Santiago, Italia: Nanni Moretti nel recinto della libertà su RaiPlay

Ancora un perimetro da varcare, ancora mura di cinta da superare per trovare una qualche libertà, una liberazione dal grumo di paura o angoscia che assedia lo spirito. Sarà un caso, ma il gesto poetico dell’ultimo cinema morettiano resta evidente anche in Santiago, Italia, il film-documento di Nanni Moretti che si spinge quarantacinque anni indietro nella storia cilena per trovare ovviamente il presente del nostro paese. È come se il regista avesse visto cristallizzato nel salto disperato dei cileni al di là del muro di cinta dell’Ambasciata Italiana nella Santiago del ’73 il medesimo istinto di fuga verso la libertà che spingeva fuori dal Vaticano il reticente pontefice di Habemus Papam, la stessa spinta lontano dall’oblio della morte che portava fuori dall’ospedale la vecchia mamma di Mia madre… Certo, l’atto dei rifugiati cileni era inverso, si spingevano disperatamente in un recinto, ma l’esito è il medesimo, perché porta a una via d’uscita ideale, a una salvezza verso un altrove che è libertà dalla paura, dall’angoscia, dal dolore… Sì insomma fuori dalla Stanza del figlio se vogliamo…Moretti, insomma, sembra quasi collocare Santiago, Italia sul crinale di un confronto con la Storia che è dialogo tra idealità incarnata, schianto con la realtà, fuga verso una libertà che è altrove: esattamente i movimenti che nutrono tutti i suoi ultimi film. Ma adattati alla narrazione implicita del presente di un’Italia incattivita, che si riflette nella narrazione del popolo cileno stroncato da un golpe nel bel mezzo di un sogno a occhi aperti.

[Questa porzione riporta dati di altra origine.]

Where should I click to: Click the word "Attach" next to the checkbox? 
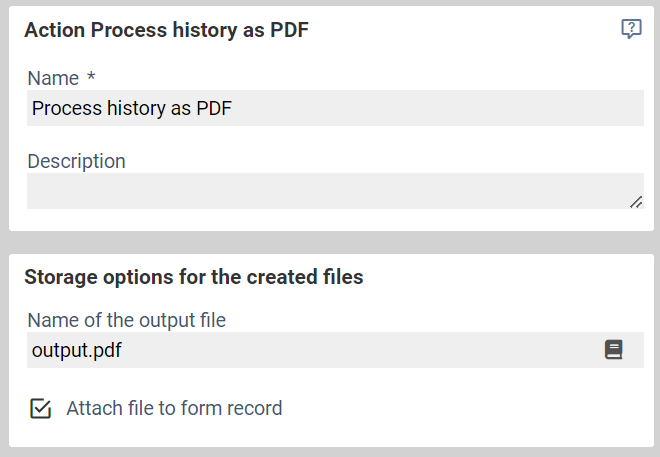pyautogui.click(x=92, y=408)
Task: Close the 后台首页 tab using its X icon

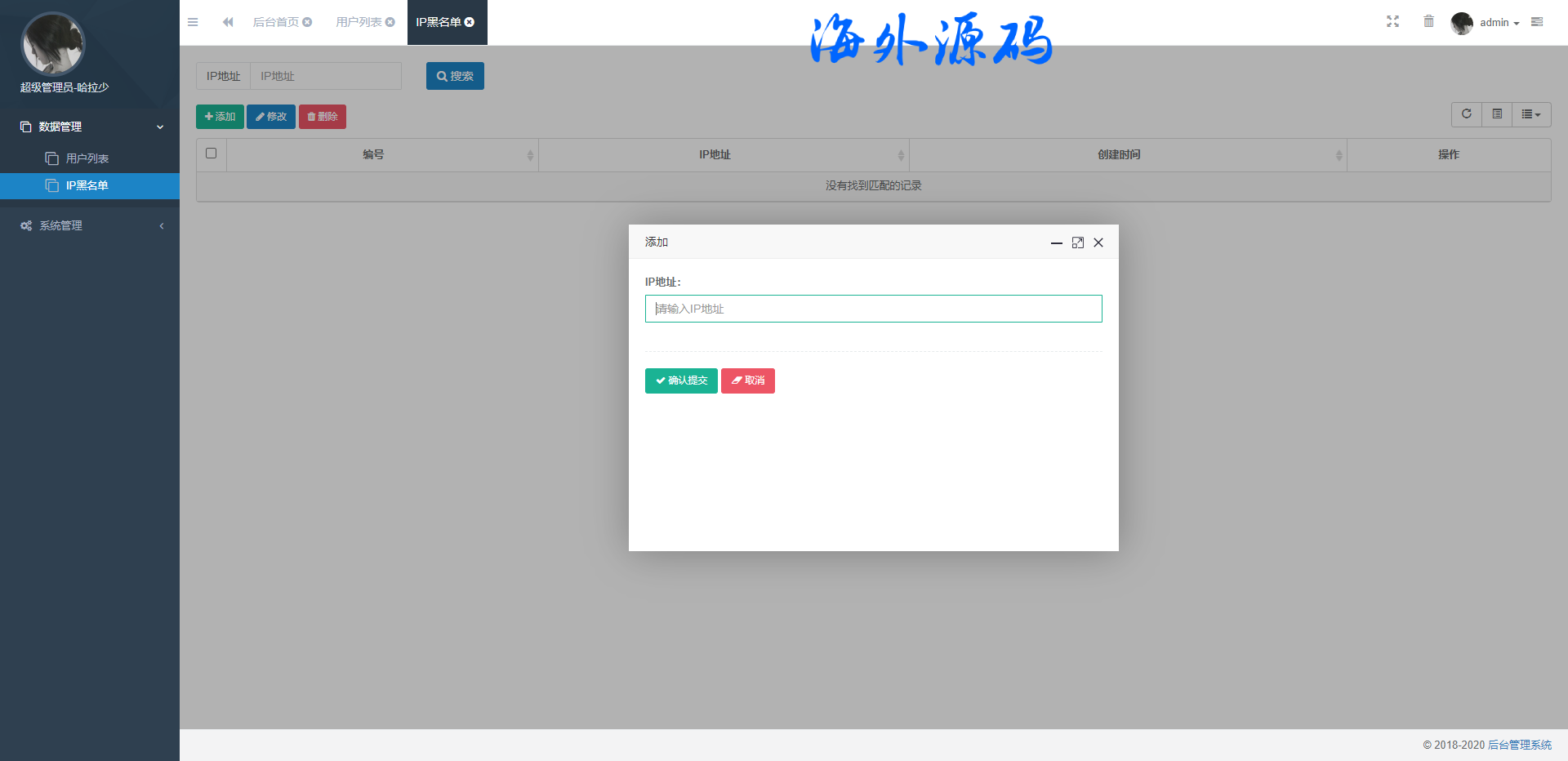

La via cilena al Socialismo che finiva assediata, con Allende, nella Moneda bombardata dall’esercito e poi segregata nello Stadio Nazionale di Santiago o peggio torturata a Villa Grimaldi. Da un’altra parte, in via Clemente Fabres 1050, i funzionari italiani accoglievano nella casa a tre piani, che era ed è la sede della nostra Ambasciata in Cile, gli oppositori della giunta militare: si saltava con la forza della disperazione il muro di cinta e si trovava salvezza, accoglienza e la via per l’Italia (o la Romania, la Francia, la Svezia…). Ecco, la narrazione che emerge dalle parole ascoltate e raccolte da Nanni Moretti dice già tutto.

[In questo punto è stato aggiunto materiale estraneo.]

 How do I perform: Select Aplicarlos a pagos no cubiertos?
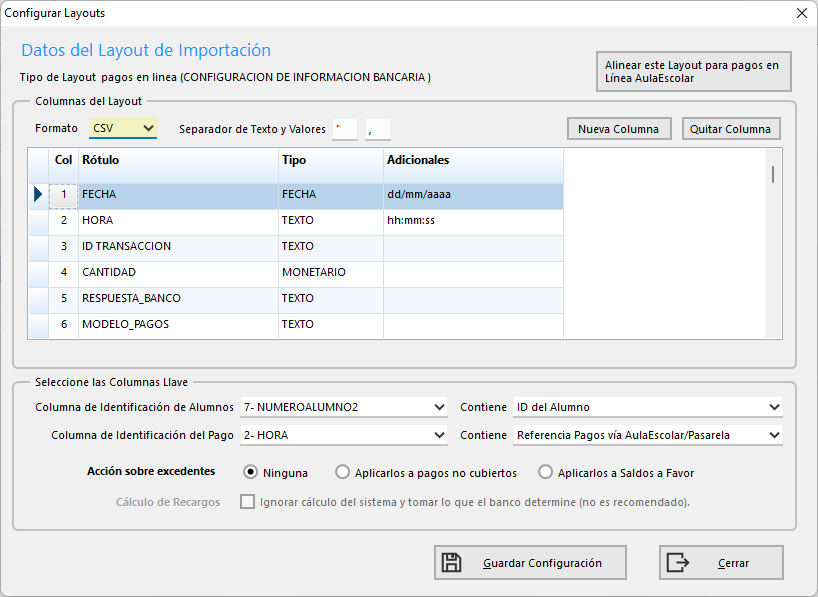(343, 472)
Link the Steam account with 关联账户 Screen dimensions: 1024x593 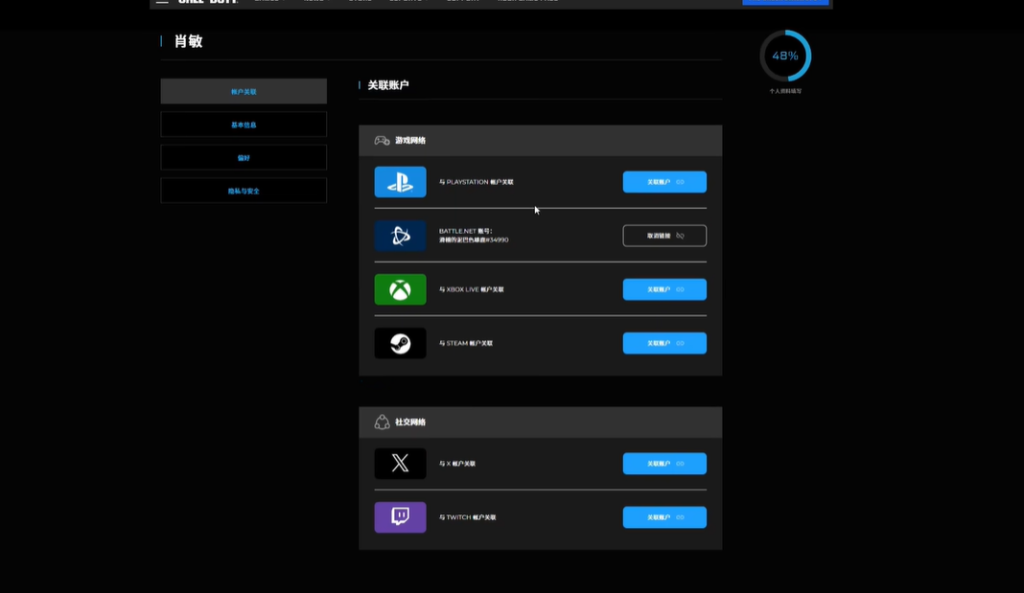pyautogui.click(x=664, y=343)
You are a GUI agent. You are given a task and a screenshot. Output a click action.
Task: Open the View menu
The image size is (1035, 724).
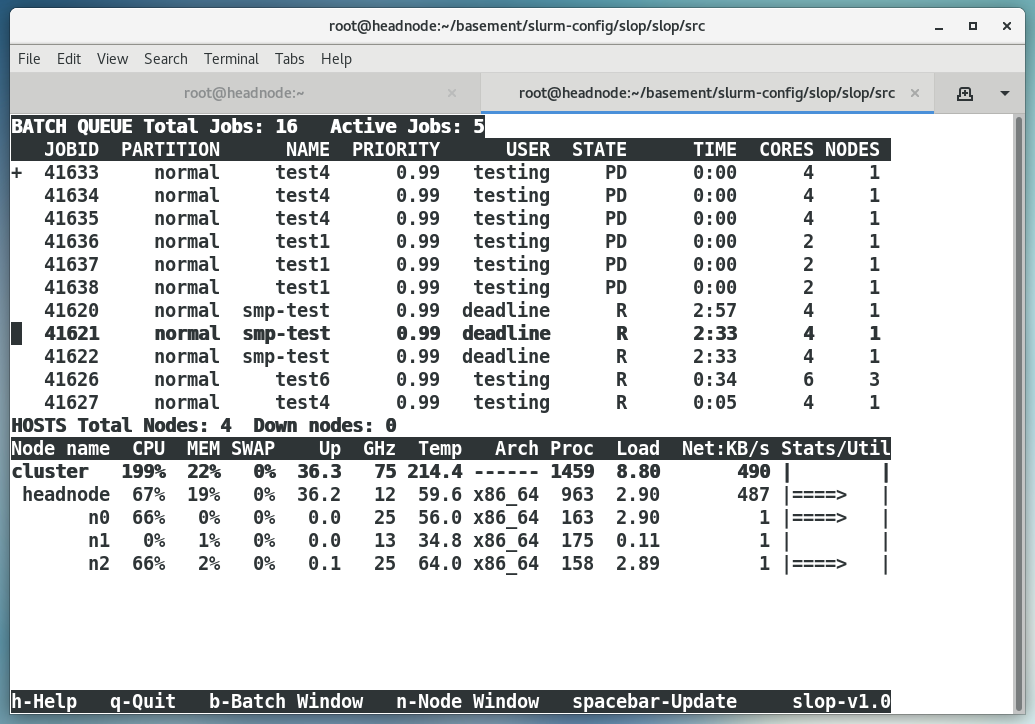pos(112,59)
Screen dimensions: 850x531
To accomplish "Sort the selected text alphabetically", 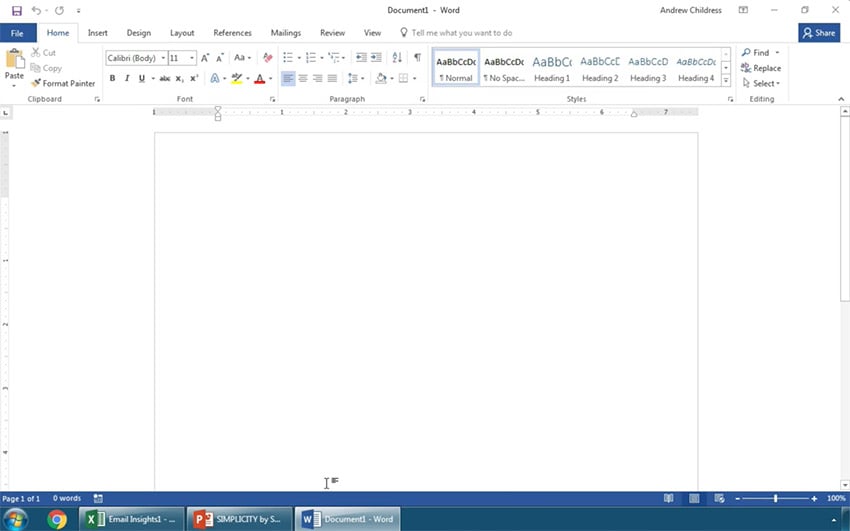I will (x=397, y=58).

Pleonastico sarebbe insistere sulla contronarrazione in filigrana dell’inaridita Italia odierna, cui il regista ovviamente guarda. Piuttosto bisogna sottolineare, appunto, che Santiago, Italia è un film costruito sui perimetri che delimitano la paura e contengono la salvezza: palazzi sotto assedio, stadi nazionali che diventano campi di concentramento, ville che contengono mattatoi di tortura, infine mura di cinta da scavalcare in cerca di salvezza… Nel giardino al di là del recinto di via Clemente Fabres Moretti visualizza lo spazio di una libertà in cui i profughi potevano tuffarsi, trovando il varco verso un altrove che era la nostra Italia di allora: un paese disposto ad accogliere, l’Emilia rossa che dava casa e lavoro, la gente che mostrava interesse e solidarietà… L’immagine riflessa nello specchio dell’Italia di oggi purtroppo la conosciamo bene, Moretti non perde nemmeno tempo a rimarcarla. Resta piuttosto la contrapposizione muta, l’amarezza inespressa ma ben sensibile, che il regista pone sul tavolo solo una volta: nell’asserzione categorica di parzialità sbattuta in faccia al golpista che pretenderebbe dall’intervistatore l’imparzialità: “Io sono parziale” afferma categorico Moretti e lo dice come fosse un’ulteriore condanna comminata a un uomo che la Storia ha già collocato in un perimetro, quello di un carcere…Resta solo un dubbio, alla fine: perché Moretti si sia fermato alla narrazione di un’Italia accogliente nella sua dimensione sociale, umana, diffusa, senza voler raccontare anche quale Italia politica ci fosse alle spalle di quel paese. Il governo che, in barba agli alleati americani, permise all’ambasciata di Santiago di accogliere i figli in fuga del comunista Allende, era l’Italia di Aldo Moro, quella del compromesso storico, quella di convergenze parallele dall’esito evidentemente ben diverso da quelle che ci governano oggi. Perché non rimarcarlo?